Kevin Spacey is outstanding in Margin Call

10 April 2012

The irony involved in making J C Chandor's Margin Call about the Wall Street financial collapse lay in trying to raise finance for the film in the midst of the disaster itself. Fortunately the effort was successful, and the result is a considerably better film than Oliver Stone's Wall Street II.

There are two outstanding performances. The first and best is by Kevin Spacey as the experienced head broker of an old-established firm who is peremptorily given his cards and escorted out of the office as the firm brutally downsizes. He leaves on his computer vital evidence of the impending collapse and Paul Bettany's younger colleague has to pick up the pieces. Soon Irons's British chief executive flies in from London to hear the worst.

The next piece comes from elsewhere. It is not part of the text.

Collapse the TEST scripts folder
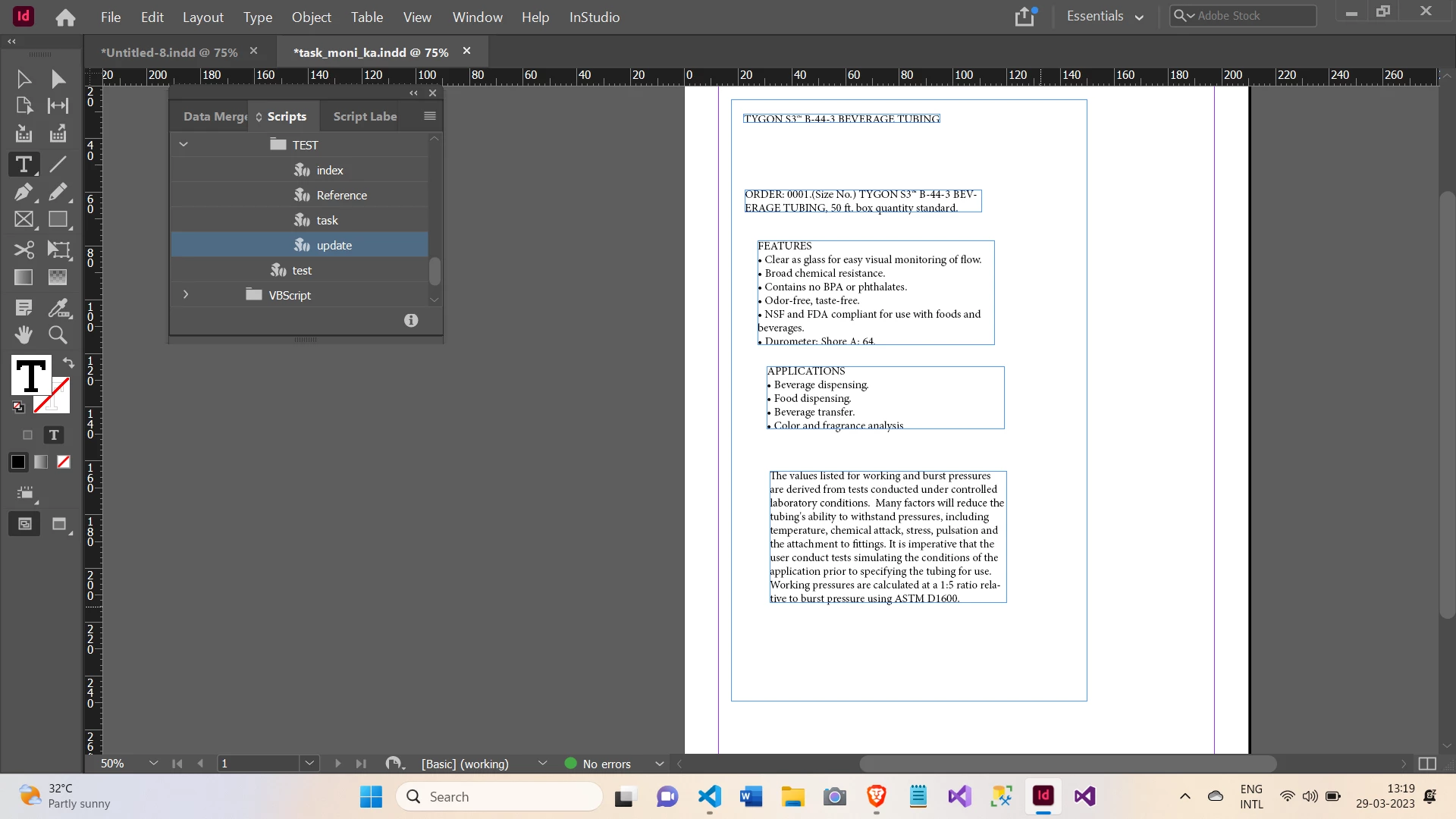Screen dimensions: 1456x819 pos(184,144)
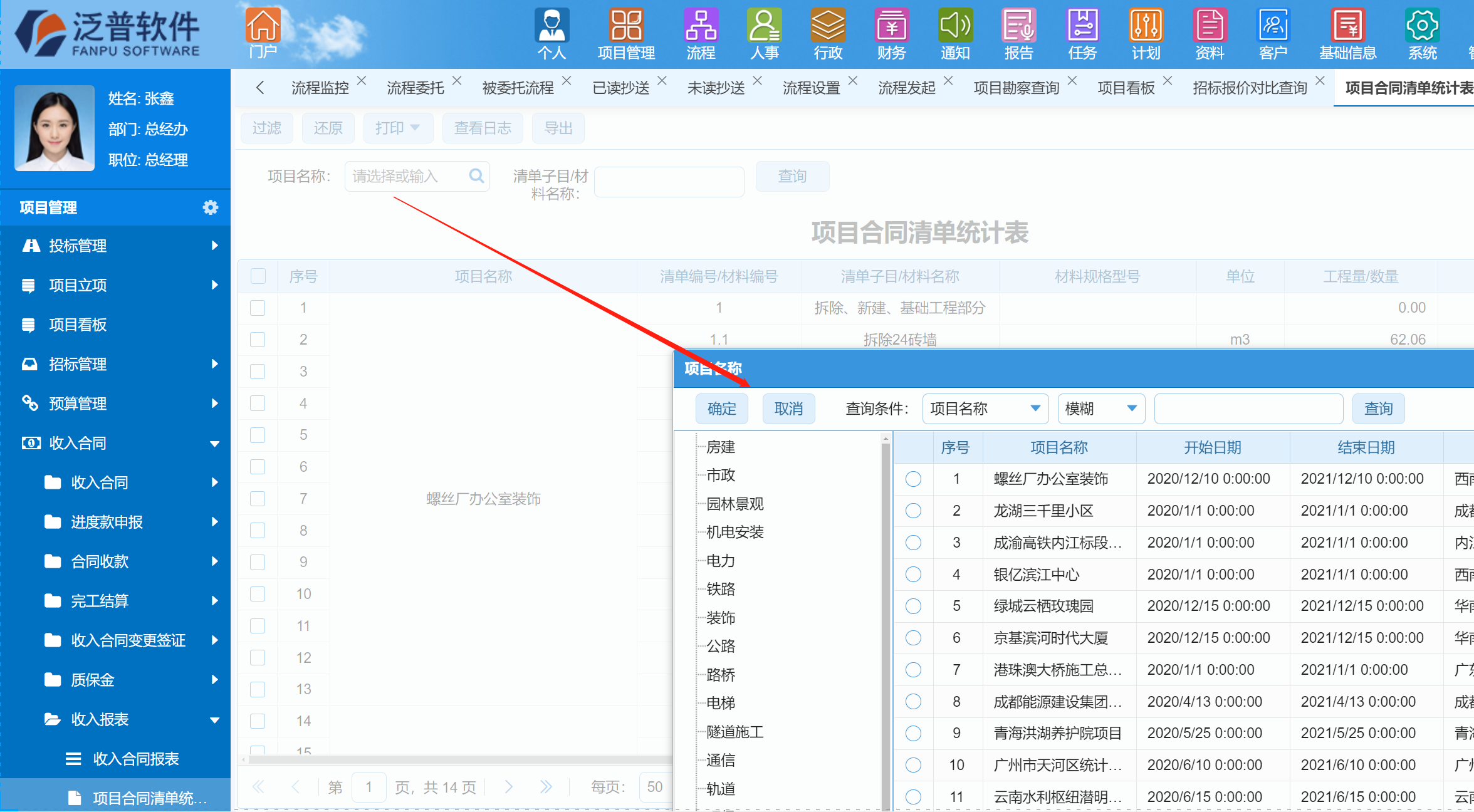
Task: Click the 系统 settings gear icon
Action: click(x=1422, y=26)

"I didn't get this job because of my brains," he says, "Explain it all to me as if I'm a labrador." But when he hears about the extent of the damage, he orders instant selling of the millions of dollars of stock he knows is actually worthless. The result is the survival not of the fittest but at least of the most duplicitous.
The chief virtue, apart from the acting, of this crisply made film is that it manages to explain what's going on without either boring or going into too much complicated detail. That way Margin Call becomes as good as any film yet made about the financial collapse that hit America and the world.

It's a fiction that tells at least part of the facts extremely well.